→ **THE TASK**:
Beginning at the line that holds "Where should I click to: Click the last", restate each line exactly through the final line of the records. Include both of those lines.

→ **MATERIAL TO PROCESS**:
++++++++++++++++++++
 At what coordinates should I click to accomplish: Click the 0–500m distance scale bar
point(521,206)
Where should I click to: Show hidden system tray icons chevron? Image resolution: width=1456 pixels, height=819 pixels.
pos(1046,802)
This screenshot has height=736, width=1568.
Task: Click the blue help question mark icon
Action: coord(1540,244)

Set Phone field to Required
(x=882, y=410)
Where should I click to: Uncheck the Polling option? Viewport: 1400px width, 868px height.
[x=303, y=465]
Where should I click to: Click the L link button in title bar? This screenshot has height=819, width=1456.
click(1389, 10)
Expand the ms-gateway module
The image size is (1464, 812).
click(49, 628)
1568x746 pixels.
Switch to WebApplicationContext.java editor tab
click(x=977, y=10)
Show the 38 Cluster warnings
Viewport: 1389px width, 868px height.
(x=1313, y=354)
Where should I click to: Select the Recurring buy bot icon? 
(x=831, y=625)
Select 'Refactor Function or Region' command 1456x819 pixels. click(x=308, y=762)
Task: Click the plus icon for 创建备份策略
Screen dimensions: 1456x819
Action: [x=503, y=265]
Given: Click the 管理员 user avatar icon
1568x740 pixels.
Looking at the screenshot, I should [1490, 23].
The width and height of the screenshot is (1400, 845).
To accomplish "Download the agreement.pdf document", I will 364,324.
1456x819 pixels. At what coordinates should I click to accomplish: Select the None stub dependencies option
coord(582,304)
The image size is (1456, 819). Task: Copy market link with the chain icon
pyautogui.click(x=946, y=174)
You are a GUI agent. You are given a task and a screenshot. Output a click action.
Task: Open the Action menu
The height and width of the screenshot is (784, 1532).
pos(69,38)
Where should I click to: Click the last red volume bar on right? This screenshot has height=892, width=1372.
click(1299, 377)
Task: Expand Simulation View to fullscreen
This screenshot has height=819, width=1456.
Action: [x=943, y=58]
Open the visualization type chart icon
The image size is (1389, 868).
++++++++++++++++++++
→ **TASK RESULT**:
Where should I click to: Click the last red volume bar on right? This screenshot has height=892, width=1372.
click(1299, 377)
Task: Expand Simulation View to fullscreen
This screenshot has height=819, width=1456.
Action: [x=943, y=58]
Open the visualization type chart icon
The image size is (1389, 868).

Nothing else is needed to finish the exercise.